As you most likely already know, with GCP you can create multiple VPC networks within a project. If you are coming from AWS, this looks the same at first, but there is a big difference. VPC network is global on GCP where VPC is regional on AWS.
This means your environment is multi-regional from the very beginning on GCP. To place resources in multiple regions, you need to create subnets in each region. All subnets route to each other globally by default, all you have to do is create subnets in regions of your choice. (As a side note, each project comes with a default network that covers every GCP region.)
In this example, we create two networks (private/public) in two regions (r1/r2).
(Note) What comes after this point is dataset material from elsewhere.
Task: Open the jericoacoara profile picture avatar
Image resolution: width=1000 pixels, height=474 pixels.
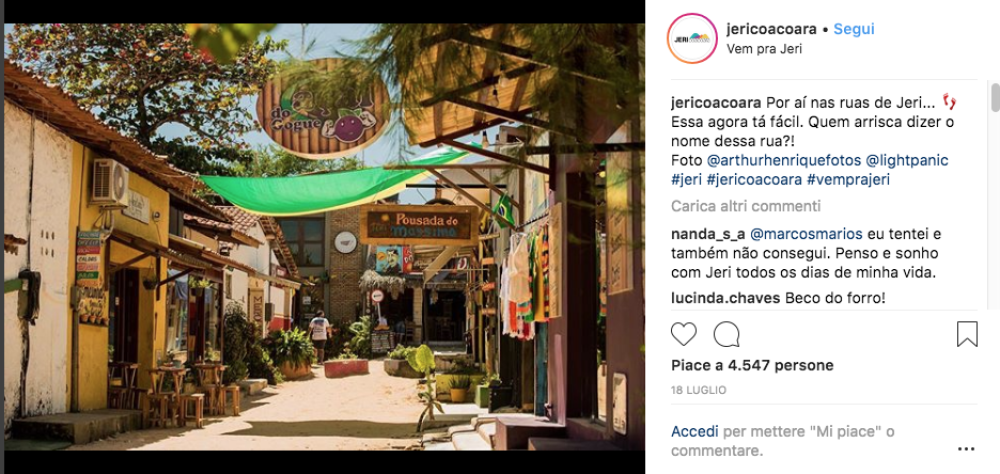Action: [692, 38]
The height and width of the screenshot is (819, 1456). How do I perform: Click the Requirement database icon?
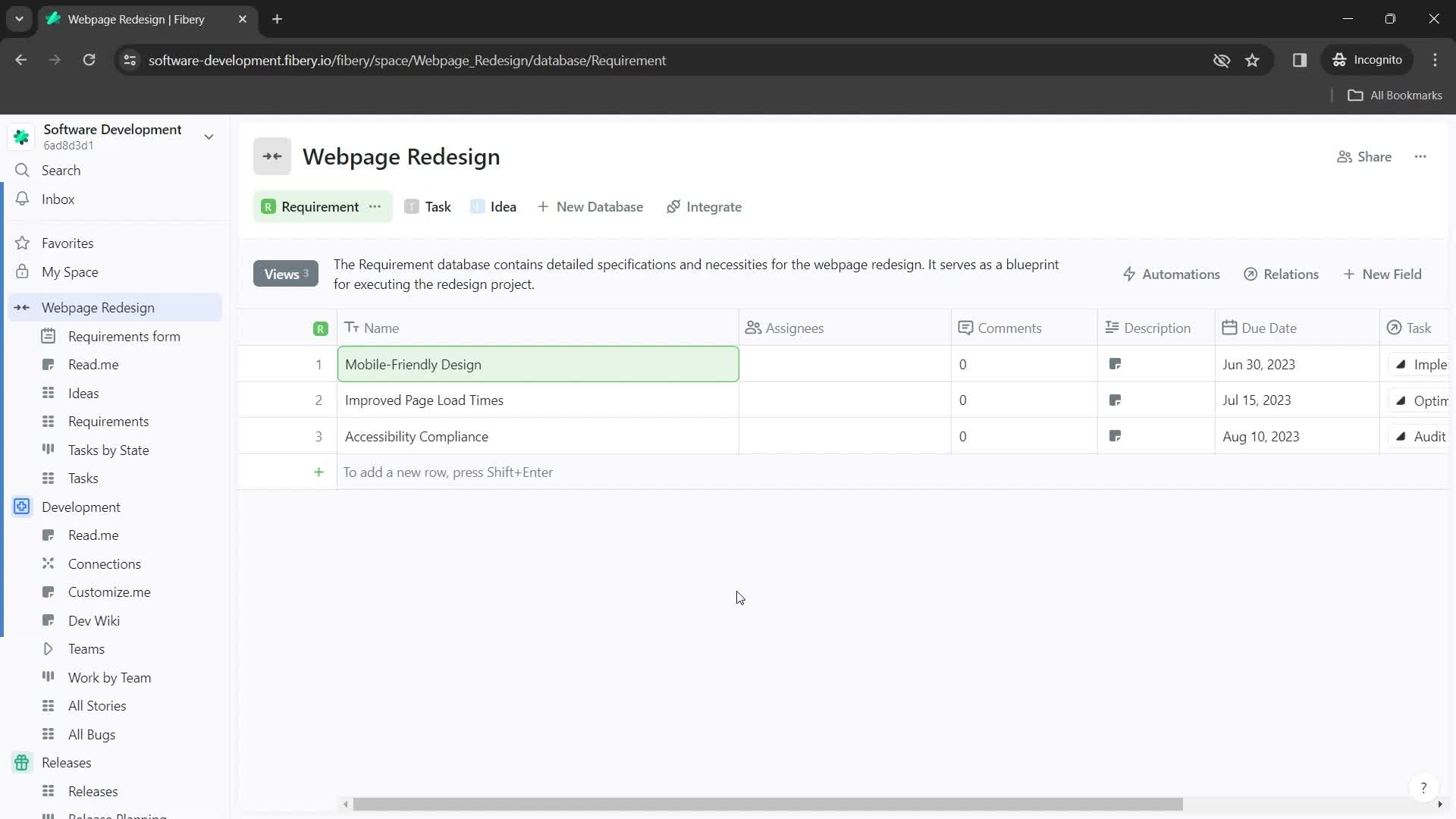pyautogui.click(x=268, y=207)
Regions are defined in variables.tf.
The idea here is to attach private instances (with no public IP address) to private subnet, while public instances are assigned to the public subnet.
This is one area where we often see manual configurations get out of hand because intended network topology isn’t always followed. Having these subnets and instances defined in the Terraform script makes it far easier to maintain this.
resource "google_compute_subnetwork" "public_subnet_r1" {
name = "${format("%s","${var.company}-${var.env}-${var.region1}-pub-net")}"
ip_cidr_range = "${var.r1_public_subnet}"
network = "${google_compute_network.vpc.name}"
region = "${var.region1}"
}
resource "google_compute_subnetwork" "private_subnet_r1" {
name = "${format("%s","${var.company}-${var.env}-${var.region1}-pri-net")}"
ip_cidr_range = "${var.r1_private_subnet}"
network = "${google_compute_network.vpc.name}"
region = "${var.region1}"
}
r1_instance.tf
A compute instance is brought up in each region, and Nginx is installed. These instances are handy when developing TerraForm script. We can log into these instances to test the network configuration, and also these instances can serve as boilerplate code for creating more instances. GCP does give you a pretty good indication of applied firewall rules in the console, so you can do away with these instances as well.
Once the TerraForm scripts are in place, bringing up the environment is easy:
$> terraform init
$> terraform apply
This also executes really fast on GCP. It took mere just 70s…!
Once created, you can see in the console that two sets of subnets are created in two regions.
Also, two instances are created in two regions. At this point you can SSH to one instance and access the other.
You can delete this environment with:
$> terraform destroy
Summary
There aren’t as many examples of setting up a GCP environment with TerraForm. So initially, I had some issues and was a bit skeptical as to how well TerraForm would work with GCP.
Once I got the basics up and running though, I was pleasantly surprised by how well it worked, and also how fast GCP created resources and spinned up instances.
These TerraForm scripts also allow you to create a completely separate clone VPC with a mere command line argument. You can now build dev, test, integration or production environments with ease.
All this, of course, is possible if you start off your project with an automated build of the cloud environment.